Most PWRs use uranium fuel, which is in the form of uranium dioxide. Uranium dioxide is a black semiconducting solid with very low thermal conductivity. On the other hand, uranium dioxide has a very high melting point and has well-known behavior. The UO2 is pressed into pellets. These pellets are then sintered into the solid cylinder (with a height and diameter of about 1 centimeter, the size being greater than the diameter). The dimensions of the fuel pellets and other components of the fuel assembly are precisely controlled to ensure consistency in the characteristics of the fuel. These pellets are then loaded and encapsulated within a fuel rod (a metallic cladding tube), made of zirconium alloys due to its very low absorption cross-section (unlike stainless steel). The surface of the tube, which covers the pellets, is called fuel cladding. Fuel rods are the base element of a fuel assembly. Fuel rods have the purpose of containing fission products, ensuring mechanical support for the pellets, and allowing the heat removal to the coolant fluid of the heat generated by nuclear reactions. A typical fuel rod has a 4 m, with a diameter of around 1 cm. An 1100 MWe (3300 MWth) nuclear core may contain 157 fuel assemblies composed of over 45,000 fuel rods and some 15 million fuel pellets.
Advanced Fuel Pellets
According to the NEA report, the fuel designs covered by the Task Force on Advanced Fuel Designs consist of three different concepts:
- Improved UO2 fuel. Regarding the improved UO2 fuel, this particular design was divided into two sub-concepts: oxide-doped UO2 and high-thermal conductivity UO2 (designed by adding metallic or ceramic dopants).
- High-density fuel.
- Encapsulated fuel (TRISO-SiC-composite pellets).

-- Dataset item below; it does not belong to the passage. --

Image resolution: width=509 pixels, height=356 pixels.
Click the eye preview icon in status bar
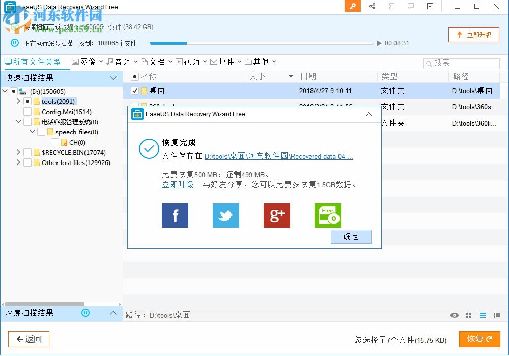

Special Reference: Nuclear Energy Agency, State-of-the-Art Report on Light Water Reactor Accident-Tolerant Fuel. NEA No.7317, OECD, 2018.
Improved UO2 fuel
Most PWRs use uranium fuel, which is in the form of uranium dioxide. Uranium dioxide is a black semiconducting solid with very low thermal conductivity. On the other hand, uranium dioxide has a very high melting point and has well-known behavior. The UO2 is pressed into pellets. These pellets are then sintered into the solid cylinder (with a height and diameter of about 1 centimeter, the height being greater than the diameter).
Regarding the improved UO2 fuel, this particular design was divided into two sub-concepts, such as:
- Doped UO2. Desirable attributes for accident-tolerant fuel (ATF) pellets include enhancing the retention of fission products (FPs) and minimizing pellet-cladding interaction. According to Westinghouse proposals, chromium (Cr2O3) and aluminum (Al2O3) doped UO2 pellet, known as our ADOPT pellet, achieves greater uranium efficiency through:
- Increased density of fissile material
- A higher creep rate than standard UO2 at high temperatures
- A higher thermal stability
- Reduced wash-out in the event of a fuel rod leaker
- Reduction of fission gas release in a transient scenario
- High-thermal conductivity UO2 (designed by adding metallic or ceramic dopant). Uranium dioxide is a black semiconducting solid with very low thermal conductivity. Thermal conductivity is one of the parameters which determine the fuel centerline temperature. This low thermal conductivity can result in localized overheating in the fuel centerline; therefore, this overheating must be avoided. The concept of cermet (ceramic-metallic) fuel for LWRs is considered. With a low volume fraction of highly conductive metallic additive, the CERMET fuel pellets present a higher conductivity than UO2 standard pellets, lowering the fuel temperature in normal operating conditions and increasing the margins with respect to fuel melting in case of an accident.